Give your teen responsibility.

Pocket money is often the first financial responsibility we have; but its purpose can be more than just a bit of fun money. Rather than just giving money away for free, pocket money should be earned (as in the real world with wages) – if jobs aren’t done, pocket money doesn’t get paid. By giving them the freedom to manage their earned money themselves, they’ll learn valuable lessons about the importance of budgeting and responsible spending. Which leads to the next point…

Talk to your teenager about their financial goals

If they haven’t thought of any, or don’t have any plans, work on some with them. Having the conversation early on is important as it teaches them to consider how money will be spent before it happens. But things might not always go to your plan…

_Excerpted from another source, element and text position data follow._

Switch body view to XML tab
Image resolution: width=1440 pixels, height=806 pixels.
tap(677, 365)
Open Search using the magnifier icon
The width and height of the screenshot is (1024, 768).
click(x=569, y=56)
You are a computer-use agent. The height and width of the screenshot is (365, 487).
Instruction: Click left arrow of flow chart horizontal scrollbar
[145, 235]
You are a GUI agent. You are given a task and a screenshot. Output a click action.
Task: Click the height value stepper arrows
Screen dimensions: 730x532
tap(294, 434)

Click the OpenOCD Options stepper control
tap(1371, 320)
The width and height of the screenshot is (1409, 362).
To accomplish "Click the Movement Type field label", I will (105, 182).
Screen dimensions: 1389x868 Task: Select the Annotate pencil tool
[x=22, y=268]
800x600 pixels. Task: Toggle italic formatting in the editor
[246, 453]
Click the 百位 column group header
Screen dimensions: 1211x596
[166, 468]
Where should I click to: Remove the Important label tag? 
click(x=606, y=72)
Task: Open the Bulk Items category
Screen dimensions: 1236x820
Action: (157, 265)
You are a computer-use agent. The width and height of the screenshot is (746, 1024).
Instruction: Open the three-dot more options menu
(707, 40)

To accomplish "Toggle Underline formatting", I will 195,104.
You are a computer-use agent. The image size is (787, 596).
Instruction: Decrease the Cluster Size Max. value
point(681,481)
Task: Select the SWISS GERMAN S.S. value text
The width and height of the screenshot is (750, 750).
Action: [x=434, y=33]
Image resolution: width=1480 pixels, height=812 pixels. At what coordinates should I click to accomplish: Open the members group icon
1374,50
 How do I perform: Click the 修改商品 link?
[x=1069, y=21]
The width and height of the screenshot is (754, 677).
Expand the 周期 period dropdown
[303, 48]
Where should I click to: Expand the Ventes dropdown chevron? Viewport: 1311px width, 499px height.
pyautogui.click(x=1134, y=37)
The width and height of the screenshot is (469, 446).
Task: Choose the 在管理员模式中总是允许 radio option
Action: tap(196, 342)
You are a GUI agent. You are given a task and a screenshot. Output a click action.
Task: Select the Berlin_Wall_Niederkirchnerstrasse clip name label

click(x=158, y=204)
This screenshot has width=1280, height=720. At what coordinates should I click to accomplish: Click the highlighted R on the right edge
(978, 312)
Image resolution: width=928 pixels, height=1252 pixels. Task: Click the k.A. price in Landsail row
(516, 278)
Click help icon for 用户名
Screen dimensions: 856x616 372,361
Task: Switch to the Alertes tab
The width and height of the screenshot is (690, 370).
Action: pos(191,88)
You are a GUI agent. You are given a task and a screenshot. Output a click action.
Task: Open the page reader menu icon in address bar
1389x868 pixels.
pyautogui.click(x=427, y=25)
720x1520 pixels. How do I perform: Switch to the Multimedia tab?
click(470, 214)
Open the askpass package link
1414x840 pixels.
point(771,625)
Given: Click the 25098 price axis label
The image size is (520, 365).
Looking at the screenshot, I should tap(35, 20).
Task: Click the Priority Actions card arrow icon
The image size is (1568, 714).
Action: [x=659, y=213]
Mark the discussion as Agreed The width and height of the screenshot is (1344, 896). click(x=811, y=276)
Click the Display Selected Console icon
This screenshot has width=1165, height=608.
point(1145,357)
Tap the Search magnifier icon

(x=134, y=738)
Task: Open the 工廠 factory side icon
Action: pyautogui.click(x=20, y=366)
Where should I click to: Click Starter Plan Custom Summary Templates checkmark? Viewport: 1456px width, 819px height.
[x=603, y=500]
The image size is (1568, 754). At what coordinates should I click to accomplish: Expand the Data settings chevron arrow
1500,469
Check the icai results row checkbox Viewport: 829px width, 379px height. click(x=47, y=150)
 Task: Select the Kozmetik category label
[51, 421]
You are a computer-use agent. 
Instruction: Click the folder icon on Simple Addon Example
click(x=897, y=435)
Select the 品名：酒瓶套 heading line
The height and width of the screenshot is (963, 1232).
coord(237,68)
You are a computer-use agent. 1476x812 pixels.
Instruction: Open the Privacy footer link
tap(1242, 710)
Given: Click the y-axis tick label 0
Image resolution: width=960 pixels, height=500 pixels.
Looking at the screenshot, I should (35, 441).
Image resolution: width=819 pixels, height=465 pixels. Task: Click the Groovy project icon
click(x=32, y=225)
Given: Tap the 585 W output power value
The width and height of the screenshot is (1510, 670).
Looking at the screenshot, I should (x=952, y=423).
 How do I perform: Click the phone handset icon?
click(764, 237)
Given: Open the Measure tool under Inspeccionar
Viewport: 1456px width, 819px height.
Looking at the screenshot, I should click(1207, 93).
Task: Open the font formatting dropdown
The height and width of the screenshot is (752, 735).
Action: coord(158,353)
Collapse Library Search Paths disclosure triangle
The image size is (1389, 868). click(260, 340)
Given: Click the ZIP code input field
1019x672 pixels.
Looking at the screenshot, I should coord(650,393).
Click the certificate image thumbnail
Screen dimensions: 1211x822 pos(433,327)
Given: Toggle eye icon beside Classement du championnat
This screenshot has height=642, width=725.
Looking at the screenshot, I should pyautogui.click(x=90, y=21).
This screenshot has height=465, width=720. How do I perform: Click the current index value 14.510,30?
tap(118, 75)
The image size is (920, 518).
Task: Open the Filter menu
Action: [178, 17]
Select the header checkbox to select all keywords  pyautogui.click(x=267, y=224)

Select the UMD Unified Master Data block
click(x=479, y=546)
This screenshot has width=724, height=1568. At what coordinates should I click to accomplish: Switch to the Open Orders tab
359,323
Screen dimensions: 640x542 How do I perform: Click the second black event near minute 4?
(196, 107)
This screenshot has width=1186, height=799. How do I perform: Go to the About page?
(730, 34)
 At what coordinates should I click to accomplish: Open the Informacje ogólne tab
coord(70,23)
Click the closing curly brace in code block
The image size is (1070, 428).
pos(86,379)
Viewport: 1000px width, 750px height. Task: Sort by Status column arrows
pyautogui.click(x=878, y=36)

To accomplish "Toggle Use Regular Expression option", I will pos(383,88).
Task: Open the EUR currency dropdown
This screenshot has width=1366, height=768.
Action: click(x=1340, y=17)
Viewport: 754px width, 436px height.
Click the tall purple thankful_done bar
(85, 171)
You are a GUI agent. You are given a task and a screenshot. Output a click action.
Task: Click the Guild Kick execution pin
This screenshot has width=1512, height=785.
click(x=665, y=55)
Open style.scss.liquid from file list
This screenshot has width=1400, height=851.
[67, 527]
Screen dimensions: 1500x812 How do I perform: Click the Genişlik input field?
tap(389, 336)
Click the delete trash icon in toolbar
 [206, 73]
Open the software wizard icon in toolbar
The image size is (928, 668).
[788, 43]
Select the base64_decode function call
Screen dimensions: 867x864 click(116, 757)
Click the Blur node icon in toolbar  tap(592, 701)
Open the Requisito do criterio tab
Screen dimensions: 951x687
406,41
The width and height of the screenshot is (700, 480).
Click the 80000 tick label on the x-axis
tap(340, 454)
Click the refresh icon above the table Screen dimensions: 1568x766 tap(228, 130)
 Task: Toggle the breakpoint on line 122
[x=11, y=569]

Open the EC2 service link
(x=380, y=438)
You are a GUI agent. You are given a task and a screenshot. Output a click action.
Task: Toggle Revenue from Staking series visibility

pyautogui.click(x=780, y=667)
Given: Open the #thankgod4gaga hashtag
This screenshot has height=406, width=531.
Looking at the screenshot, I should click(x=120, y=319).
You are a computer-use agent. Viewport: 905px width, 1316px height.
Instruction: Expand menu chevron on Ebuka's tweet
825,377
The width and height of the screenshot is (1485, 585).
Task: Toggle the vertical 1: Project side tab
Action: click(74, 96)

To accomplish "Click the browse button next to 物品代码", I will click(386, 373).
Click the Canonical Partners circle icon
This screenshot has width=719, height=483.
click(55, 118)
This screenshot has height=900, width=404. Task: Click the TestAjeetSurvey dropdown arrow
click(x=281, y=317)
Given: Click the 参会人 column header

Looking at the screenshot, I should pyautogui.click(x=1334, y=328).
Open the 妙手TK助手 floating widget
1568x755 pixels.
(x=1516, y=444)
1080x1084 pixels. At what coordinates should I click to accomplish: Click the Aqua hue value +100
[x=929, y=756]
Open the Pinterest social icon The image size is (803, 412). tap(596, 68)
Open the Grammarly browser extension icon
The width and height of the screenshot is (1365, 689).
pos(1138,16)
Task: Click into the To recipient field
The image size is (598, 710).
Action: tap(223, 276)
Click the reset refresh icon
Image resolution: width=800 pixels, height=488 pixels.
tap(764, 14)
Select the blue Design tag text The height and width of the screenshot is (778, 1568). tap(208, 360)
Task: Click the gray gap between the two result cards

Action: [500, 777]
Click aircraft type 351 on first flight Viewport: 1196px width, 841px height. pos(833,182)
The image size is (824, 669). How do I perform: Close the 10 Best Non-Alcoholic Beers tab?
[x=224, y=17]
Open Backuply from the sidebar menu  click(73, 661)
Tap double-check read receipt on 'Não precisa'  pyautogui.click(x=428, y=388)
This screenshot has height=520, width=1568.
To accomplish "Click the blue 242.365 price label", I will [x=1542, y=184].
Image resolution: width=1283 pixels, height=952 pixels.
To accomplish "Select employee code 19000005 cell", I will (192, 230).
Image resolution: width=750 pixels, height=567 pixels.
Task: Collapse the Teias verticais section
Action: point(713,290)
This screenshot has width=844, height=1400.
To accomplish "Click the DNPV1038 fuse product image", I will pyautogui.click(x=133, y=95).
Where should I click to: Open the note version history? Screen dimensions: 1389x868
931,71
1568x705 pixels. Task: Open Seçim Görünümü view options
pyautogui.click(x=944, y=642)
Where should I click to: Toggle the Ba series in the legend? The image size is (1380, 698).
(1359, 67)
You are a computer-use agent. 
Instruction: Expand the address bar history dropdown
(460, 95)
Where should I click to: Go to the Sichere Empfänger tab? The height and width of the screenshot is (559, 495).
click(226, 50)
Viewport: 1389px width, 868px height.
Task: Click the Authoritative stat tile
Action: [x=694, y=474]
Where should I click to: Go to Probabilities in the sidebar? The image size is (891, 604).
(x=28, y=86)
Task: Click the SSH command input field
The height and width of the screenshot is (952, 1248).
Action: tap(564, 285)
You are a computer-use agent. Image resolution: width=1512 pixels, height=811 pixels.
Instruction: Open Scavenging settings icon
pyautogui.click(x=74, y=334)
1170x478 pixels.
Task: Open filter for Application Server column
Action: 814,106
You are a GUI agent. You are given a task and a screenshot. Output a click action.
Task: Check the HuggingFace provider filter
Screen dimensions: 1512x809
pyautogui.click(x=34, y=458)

Let them blow it all at once – and then let them pay the price

Part of giving your teenager the responsibility to manage their own money is giving them the freedom to make their own mistakes. When they first start having a regular income (whether it’s pocket money from you or income from part time work), they’ll face the temptation to spend the lot in one hit, and chances are this will happen.

It’s important if it does happen you let them live with the consequences. It might be easy to act as their ATM when they run out of money, but by letting them live with the reality of having to go without income until they next get paid, they’re more likely to learn financial responsibility.  

Which of course leads to the importance of…

Having a spending plan.

You don’t need to be managing a household worth of expenses to see that having a simple spending plan can still have the benefits of setting good money management skills. A good plan will have set amounts for spending on weekly fun and entertainment as well as money set aside for saving for different milestones. As with younger children, encourage teenagers to split their money in three: save, spend, and share.

Demonstrate positive savings habits

Your teenager is likely to be more motivated when they have a savings intention in mind. Let’s say a short-term objective may be for a new pair of trainers, while a longer-term ambition at the same time might be for spending money for a trip the family is taking later in the year or for their first car.

Think about putting a little bit away on a regular basis

Encourage them to put a little bit aside each time they get paid, both for smaller and larger milestones. Contributing to a savings account on a regular basis is a great way to see money grow over time while also developing the habit of setting money aside for a rainy day (the unplanned events like their first car breaking down).

Set the right example

As in other areas of life, teenagers are likely to copy the financial behaviour of their parents. That means if you’re in the habit of saving up to buy something, they may be more likely to do the same.

One way to set the right example may be to include them in some of your financial decisions. If you can, send them off to the supermarket with a strict budget in mind, and whatever money might be left is theirs… provided they got everything on the list.